Voorzitter, daar sluit ik mij 100% bij aan.

De heer Nijboer (PvdA):

Ik steun de heer Alkaya in zijn verzoek.

De heer Sneller (D66):

Ik steun de heer Van der Linde en ik vind het geen probleem als Alkaya te zijner tijd de eerste spreker is.

De heer Bruins (ChristenUnie):

Voorzitter. Het is inderdaad nog net wat ver weg. Over een jaar ongeveer zal dat proces doorlopen zijn. Het komt inderdaad wat vroeg om nu steun te geven. Maar mocht die komen, dan gun ik de heer Alkaya van harte de eerste plek in het debat.

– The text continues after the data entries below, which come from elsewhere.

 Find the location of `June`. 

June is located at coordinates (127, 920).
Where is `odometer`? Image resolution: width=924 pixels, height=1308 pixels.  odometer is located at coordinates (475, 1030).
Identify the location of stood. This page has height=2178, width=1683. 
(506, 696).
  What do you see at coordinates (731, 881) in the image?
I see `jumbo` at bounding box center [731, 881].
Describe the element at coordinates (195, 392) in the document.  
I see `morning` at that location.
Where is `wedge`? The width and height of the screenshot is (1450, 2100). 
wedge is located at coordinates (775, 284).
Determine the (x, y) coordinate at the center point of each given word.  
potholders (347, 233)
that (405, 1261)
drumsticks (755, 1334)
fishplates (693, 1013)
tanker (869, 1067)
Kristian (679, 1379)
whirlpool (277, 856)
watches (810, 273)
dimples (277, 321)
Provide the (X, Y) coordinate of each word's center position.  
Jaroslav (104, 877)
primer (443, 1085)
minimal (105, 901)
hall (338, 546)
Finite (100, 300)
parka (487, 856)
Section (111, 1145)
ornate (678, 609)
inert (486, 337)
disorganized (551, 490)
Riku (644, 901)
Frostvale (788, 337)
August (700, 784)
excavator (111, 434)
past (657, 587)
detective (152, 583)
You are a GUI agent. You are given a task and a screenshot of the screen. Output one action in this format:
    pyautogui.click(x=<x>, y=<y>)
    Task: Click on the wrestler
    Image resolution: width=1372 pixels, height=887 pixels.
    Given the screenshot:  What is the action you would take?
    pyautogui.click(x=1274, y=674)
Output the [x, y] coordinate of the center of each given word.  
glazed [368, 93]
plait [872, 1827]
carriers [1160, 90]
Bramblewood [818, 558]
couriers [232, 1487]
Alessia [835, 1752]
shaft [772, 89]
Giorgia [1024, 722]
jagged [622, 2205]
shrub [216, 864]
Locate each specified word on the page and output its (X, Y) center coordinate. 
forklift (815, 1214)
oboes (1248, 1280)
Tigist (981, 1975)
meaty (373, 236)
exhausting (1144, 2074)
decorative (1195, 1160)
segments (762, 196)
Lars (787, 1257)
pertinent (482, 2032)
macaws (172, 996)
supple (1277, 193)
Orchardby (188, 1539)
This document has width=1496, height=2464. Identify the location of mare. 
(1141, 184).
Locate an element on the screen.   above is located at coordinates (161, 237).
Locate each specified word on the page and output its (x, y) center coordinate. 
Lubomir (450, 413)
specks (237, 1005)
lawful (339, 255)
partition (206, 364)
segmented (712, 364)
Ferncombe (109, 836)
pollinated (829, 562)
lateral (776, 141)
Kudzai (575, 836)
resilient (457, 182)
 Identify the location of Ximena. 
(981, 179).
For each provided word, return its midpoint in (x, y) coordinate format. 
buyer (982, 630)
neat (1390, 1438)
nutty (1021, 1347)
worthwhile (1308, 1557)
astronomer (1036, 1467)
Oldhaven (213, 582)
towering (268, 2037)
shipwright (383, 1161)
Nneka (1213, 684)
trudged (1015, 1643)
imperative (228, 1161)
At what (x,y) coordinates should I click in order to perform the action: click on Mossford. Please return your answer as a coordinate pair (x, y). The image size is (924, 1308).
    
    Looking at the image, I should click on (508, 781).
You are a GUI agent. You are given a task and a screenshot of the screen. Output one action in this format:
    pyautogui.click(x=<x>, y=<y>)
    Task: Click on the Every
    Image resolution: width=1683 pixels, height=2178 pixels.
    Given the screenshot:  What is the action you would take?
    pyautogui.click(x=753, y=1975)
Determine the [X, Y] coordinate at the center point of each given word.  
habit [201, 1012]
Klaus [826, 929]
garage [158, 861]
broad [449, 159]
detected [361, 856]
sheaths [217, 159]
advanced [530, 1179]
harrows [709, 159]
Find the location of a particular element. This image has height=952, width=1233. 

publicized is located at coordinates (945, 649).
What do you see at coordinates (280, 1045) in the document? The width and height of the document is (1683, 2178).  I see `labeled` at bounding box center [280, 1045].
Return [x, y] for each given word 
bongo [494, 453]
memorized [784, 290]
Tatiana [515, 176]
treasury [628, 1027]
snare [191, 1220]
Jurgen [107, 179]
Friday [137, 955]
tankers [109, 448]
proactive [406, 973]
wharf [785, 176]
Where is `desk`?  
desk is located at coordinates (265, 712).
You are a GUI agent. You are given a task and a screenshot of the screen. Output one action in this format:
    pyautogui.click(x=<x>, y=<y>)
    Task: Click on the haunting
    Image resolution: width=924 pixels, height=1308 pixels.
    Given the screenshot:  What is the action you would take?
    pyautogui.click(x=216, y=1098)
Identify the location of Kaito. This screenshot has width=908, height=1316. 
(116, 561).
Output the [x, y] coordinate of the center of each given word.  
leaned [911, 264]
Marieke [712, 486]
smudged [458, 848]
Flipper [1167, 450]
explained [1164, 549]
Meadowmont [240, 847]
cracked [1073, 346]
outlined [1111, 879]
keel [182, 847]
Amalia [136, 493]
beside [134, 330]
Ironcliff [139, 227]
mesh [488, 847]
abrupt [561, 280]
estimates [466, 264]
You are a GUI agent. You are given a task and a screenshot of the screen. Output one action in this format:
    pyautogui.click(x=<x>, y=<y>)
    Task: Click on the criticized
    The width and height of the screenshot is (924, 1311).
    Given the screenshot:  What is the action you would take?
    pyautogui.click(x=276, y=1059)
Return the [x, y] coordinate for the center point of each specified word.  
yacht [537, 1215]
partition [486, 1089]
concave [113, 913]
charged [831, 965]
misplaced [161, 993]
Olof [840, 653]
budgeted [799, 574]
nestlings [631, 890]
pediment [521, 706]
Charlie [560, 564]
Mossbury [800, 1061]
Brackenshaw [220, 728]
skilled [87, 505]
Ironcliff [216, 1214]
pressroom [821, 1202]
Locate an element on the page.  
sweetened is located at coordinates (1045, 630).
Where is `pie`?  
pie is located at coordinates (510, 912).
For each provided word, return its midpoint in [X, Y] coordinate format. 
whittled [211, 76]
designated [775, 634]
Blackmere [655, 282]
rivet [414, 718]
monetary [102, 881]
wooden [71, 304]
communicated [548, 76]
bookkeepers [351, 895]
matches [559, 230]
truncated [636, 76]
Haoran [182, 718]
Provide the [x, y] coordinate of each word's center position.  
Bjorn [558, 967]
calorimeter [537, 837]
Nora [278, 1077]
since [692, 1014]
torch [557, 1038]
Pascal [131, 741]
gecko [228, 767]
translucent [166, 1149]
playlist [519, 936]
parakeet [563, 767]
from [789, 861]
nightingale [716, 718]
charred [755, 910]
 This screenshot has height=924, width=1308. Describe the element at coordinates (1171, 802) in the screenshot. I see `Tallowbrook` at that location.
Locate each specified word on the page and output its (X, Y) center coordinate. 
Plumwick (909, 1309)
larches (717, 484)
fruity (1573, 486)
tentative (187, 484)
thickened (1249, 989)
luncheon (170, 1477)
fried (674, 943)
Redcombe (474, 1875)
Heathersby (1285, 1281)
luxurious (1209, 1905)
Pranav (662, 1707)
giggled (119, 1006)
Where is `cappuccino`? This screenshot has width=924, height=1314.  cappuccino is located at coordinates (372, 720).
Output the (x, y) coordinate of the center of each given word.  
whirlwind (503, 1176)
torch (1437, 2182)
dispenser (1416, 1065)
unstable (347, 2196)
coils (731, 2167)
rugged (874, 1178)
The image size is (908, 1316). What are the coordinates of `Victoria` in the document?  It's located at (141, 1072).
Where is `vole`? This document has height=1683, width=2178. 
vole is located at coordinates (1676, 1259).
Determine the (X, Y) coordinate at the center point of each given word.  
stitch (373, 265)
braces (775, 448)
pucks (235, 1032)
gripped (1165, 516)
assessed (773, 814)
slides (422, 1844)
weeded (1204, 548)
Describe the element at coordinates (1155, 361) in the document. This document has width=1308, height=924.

De heer Tony van Dijck (PVV):

Ik steun het voorstel.

De voorzitter:

Dan heeft u geen meerderheid, meneer Alkaya.

De heer Alkaya (SP):

Nee, voorzitter. Maar ik hoor wel dat er in principe wel steun is voor het idee, dus als het definitieve rapport er is en als de reactie van de minister er is waar ik om heb gevraagd — daar zullen ze waarschijnlijk zelf wel mee komen — dan zal ik hier weer staan met een debatverzoek.

De voorzitter:

Dank u wel. Ik stel voor om het stenogram van dit deel van de vergadering door te geleiden naar het kabinet.

Daarmee zijn we aan het einde gekomen van de regeling van werkzaamheden.

De vergadering wordt enkele ogenblikken geschorst.